:: Document segment ::

Me and my girlfriend conceived about a month into our relationship, obviously by accident, and just a few days ago marked our one year anniversary. Right now, I work full time and I just got hired for another part time job, which means in 2 weeks, I'll be working about 60-70 hours every week. Which is fine, I'm a hard worker.
My problem though comes in when I'm expected to stay up all night with the baby, and live with her at her parents house. (Parents who commonly refer to me as 'piece of shit', and other demeaning things. Because, to them, I can't do anything right.) At her parents house, I have my work clothes, three or four shorts and shirts, my laptop, and my desktop computer. Everything else of my possession is left at my grandfather's house, where I lived and took care of him during his old age before my partner asked me to live here. Now he lives by himself and no one takes care of him, and I feel terrible for that. For the most part, when her parents see me using my computers they give me grotesque looks and gripe at my partner; they hate computers, and I'm a nerd. I don't have a desk, so I have to find bizarre and creative ways to use my desktop, which usually are uncomfortable and render the computer virtually unusable. Computers, superheroes, music, and Star Trek, are my main interests and all four of them are considered childish and immature by her folks. So, pretty much, when I'm home I'm taking care of the baby, trying to cheer up my stressed out partner, or (90% of the time) staring at the wall while everyone else watches IQ dropping television shows. (On the 55inch television that, you guessed it, I brought from my house.)

:::

* Directives
a) Please answer these questions about the post on living with a partner's parents, using only what it states:
(i) About how many hours a week will the writer be working once the new part-time job starts?
(ii) Where are the rest of the writer's possessions kept?
(iii) What size is the television the writer brought?
b) Repeat the passage of the post on living with a partner's parents from "Me and my girlfriend" up to and including "a hard worker.".

:: Data listing ::

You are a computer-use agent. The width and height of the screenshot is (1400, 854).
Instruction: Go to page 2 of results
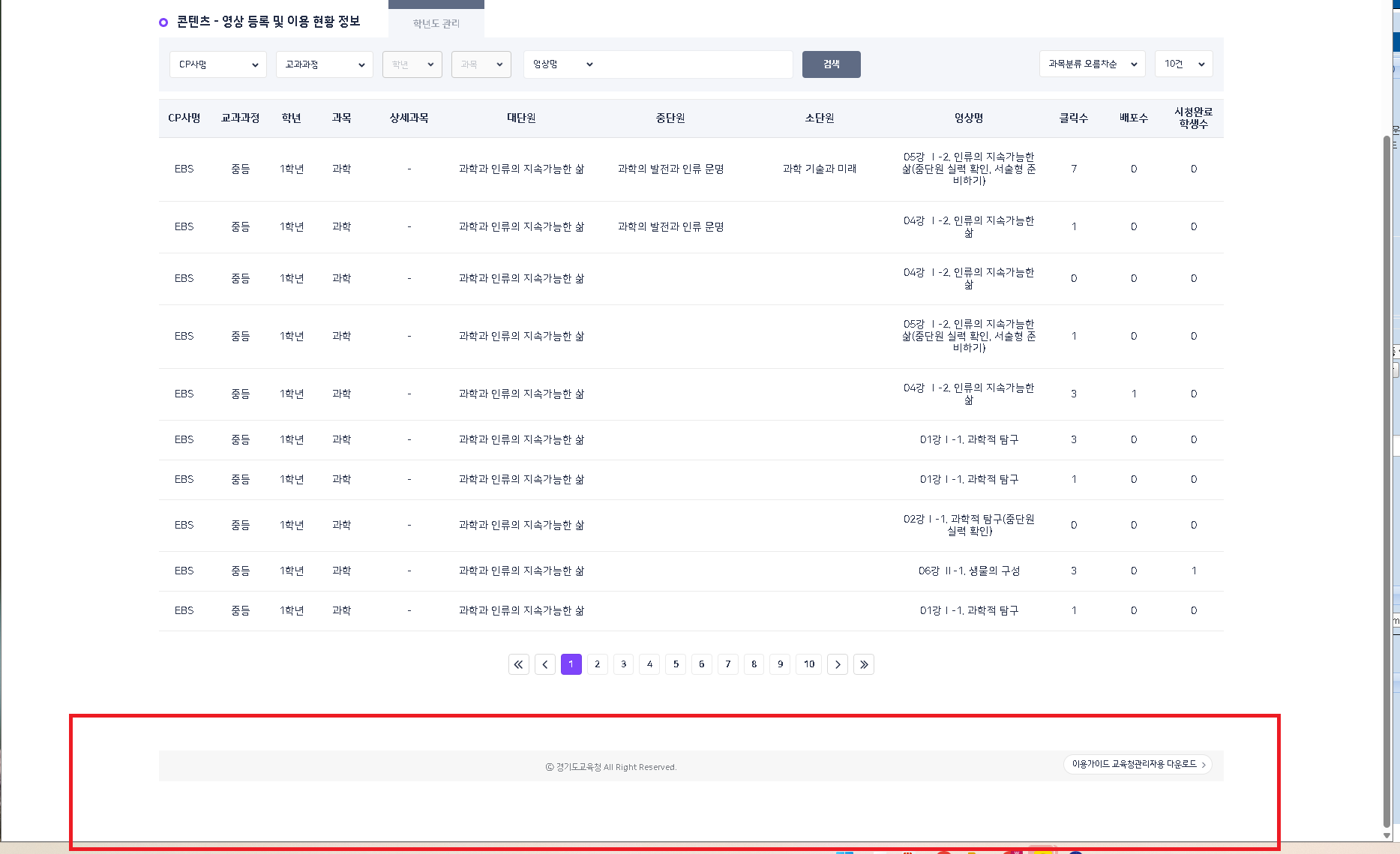598,664
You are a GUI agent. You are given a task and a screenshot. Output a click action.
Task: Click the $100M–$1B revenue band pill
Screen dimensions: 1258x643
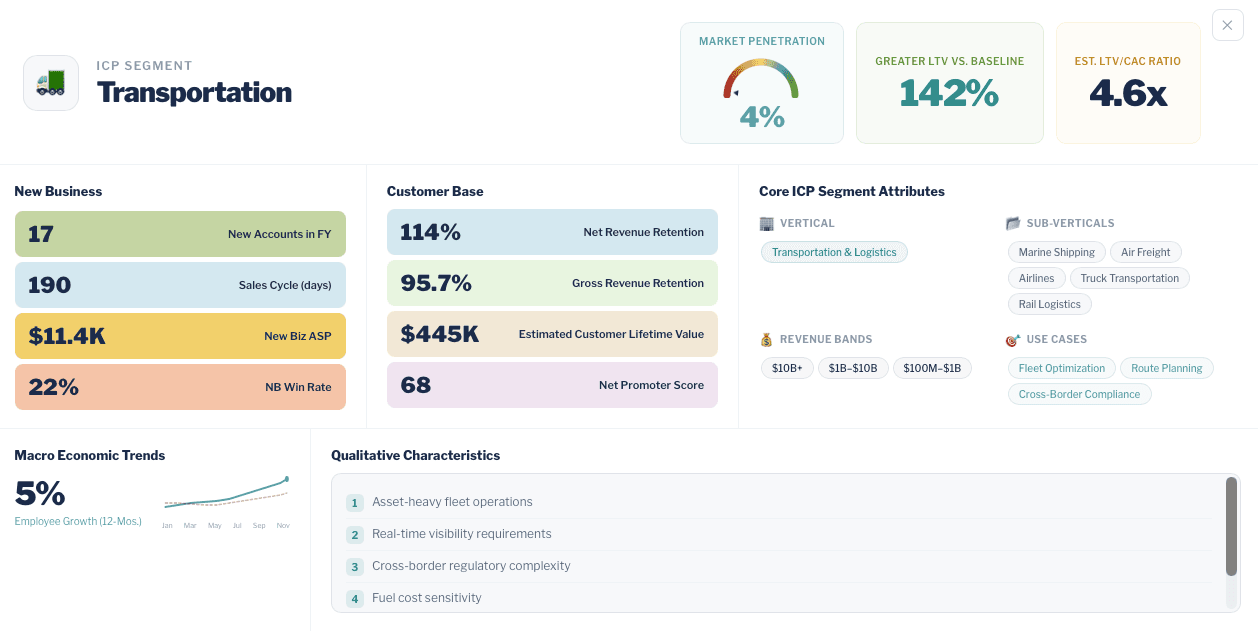tap(932, 368)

:::

* Results of the tasks
a)
(i) About 60-70 hours every week.
(ii) At the writer's grandfather's house.
(iii) 55 inches.

b)
Me and my girlfriend conceived about a month into our relationship, obviously by accident, and just a few days ago marked our one year anniversary. Right now, I work full time and I just got hired for another part time job, which means in 2 weeks, I'll be working about 60-70 hours every week. Which is fine, I'm a hard worker.